• Exercise brief:
Looking at the records below, say how many lines contain "green". Nothing else belongs in the answer.

• Record extracts:

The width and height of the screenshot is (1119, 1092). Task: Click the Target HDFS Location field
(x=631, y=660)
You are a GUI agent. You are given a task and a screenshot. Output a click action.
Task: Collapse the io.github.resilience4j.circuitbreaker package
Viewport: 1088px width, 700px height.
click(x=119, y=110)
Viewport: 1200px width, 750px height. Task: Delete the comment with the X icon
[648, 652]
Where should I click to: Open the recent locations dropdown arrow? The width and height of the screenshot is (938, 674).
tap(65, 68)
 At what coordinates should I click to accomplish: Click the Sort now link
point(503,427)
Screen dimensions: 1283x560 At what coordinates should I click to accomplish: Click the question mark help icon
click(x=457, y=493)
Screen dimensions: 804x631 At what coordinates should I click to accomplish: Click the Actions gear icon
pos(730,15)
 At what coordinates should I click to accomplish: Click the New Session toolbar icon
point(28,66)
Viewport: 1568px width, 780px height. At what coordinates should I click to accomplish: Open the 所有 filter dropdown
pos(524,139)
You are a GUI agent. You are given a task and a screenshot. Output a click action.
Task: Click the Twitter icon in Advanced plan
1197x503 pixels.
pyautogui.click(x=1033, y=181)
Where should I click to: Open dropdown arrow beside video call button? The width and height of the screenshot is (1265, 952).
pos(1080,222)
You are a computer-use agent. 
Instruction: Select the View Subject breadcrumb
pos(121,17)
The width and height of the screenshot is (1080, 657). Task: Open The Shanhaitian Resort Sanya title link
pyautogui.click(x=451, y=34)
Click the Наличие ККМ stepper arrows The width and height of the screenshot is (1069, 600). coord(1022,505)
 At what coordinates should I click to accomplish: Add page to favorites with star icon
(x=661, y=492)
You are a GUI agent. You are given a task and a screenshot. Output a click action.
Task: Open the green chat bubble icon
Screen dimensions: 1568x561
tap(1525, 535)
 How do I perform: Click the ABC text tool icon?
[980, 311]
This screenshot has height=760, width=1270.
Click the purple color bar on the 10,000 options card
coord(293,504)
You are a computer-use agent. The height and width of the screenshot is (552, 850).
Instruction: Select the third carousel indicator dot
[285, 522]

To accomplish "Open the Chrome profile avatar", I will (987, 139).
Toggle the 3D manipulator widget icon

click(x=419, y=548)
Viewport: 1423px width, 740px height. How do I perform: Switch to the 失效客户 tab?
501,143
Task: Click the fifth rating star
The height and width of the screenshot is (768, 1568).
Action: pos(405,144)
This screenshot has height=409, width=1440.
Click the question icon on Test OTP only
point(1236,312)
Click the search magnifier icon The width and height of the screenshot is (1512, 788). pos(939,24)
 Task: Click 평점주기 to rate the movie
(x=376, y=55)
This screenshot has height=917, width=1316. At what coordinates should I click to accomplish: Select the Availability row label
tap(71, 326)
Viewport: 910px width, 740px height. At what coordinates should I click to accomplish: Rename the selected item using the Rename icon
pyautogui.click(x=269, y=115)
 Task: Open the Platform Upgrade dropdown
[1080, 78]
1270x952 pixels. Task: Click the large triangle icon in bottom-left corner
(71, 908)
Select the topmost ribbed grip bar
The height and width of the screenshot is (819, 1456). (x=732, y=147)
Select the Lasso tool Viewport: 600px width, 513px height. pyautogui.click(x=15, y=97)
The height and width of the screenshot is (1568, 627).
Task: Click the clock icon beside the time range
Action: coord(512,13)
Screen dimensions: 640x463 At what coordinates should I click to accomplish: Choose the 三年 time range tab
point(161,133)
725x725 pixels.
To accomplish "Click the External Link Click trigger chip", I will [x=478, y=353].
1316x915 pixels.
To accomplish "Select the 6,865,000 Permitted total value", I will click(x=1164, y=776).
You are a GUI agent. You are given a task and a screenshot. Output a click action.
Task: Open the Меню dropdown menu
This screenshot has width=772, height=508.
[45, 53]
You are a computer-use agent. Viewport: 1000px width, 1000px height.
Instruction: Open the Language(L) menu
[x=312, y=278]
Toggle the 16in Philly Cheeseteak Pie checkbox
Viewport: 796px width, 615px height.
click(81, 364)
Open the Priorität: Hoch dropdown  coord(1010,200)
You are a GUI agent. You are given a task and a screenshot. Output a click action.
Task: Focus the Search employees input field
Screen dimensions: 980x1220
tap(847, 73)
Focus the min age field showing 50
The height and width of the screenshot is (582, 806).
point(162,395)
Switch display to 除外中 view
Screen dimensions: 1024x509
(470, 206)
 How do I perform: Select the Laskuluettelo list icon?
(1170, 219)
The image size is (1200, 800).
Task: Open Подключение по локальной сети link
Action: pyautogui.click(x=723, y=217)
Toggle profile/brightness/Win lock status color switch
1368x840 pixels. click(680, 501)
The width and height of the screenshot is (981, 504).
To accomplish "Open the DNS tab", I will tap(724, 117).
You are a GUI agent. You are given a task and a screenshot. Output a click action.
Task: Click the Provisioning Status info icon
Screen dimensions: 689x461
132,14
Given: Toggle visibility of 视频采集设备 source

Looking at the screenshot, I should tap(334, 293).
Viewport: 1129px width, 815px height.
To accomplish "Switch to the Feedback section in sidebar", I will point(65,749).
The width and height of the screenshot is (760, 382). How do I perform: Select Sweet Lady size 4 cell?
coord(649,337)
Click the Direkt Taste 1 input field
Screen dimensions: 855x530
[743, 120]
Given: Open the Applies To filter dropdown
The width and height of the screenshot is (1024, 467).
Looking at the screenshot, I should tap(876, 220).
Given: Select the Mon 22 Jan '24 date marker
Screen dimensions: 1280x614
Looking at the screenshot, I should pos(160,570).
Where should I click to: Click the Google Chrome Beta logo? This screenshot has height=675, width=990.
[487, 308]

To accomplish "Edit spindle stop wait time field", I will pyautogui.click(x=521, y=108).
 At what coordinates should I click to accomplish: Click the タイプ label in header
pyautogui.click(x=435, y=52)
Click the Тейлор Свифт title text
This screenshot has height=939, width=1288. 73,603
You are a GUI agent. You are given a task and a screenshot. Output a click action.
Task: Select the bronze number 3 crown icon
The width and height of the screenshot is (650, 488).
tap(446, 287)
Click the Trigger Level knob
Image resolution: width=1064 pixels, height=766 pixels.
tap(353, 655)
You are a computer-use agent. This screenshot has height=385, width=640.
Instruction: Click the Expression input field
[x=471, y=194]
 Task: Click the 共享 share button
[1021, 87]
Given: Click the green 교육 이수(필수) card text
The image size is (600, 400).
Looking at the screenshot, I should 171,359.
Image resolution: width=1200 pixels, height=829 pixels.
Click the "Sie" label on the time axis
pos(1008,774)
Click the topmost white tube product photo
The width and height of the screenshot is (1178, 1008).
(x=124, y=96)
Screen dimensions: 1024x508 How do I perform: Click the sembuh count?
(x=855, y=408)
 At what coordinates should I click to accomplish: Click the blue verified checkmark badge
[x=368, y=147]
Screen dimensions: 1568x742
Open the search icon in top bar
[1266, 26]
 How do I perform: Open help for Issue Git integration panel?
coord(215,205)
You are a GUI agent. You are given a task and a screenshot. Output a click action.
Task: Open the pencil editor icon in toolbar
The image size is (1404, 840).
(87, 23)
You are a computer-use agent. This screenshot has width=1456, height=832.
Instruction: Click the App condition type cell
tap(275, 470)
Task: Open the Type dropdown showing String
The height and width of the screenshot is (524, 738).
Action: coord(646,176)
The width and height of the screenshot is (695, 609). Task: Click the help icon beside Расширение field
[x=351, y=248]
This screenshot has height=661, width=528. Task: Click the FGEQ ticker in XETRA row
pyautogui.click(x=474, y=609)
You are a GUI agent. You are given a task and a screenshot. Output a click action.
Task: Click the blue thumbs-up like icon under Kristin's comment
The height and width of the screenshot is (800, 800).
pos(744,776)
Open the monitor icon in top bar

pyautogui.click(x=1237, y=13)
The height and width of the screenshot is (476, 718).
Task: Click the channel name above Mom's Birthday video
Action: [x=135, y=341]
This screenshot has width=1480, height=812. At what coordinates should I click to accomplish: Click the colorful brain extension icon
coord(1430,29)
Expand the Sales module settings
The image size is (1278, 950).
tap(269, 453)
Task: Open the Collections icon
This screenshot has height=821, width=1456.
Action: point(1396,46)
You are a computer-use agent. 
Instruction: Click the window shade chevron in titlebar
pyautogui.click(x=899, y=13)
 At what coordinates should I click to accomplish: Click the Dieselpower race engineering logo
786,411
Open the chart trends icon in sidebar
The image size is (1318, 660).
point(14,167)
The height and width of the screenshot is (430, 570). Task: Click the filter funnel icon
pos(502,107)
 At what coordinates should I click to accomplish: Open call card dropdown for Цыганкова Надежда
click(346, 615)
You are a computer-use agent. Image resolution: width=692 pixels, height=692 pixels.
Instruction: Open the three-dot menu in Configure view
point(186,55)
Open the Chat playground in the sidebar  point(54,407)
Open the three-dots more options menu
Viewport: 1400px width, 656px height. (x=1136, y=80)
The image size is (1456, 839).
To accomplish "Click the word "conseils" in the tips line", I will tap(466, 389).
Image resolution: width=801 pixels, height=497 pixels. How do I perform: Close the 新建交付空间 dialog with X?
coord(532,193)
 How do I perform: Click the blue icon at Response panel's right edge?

• Answer area:
2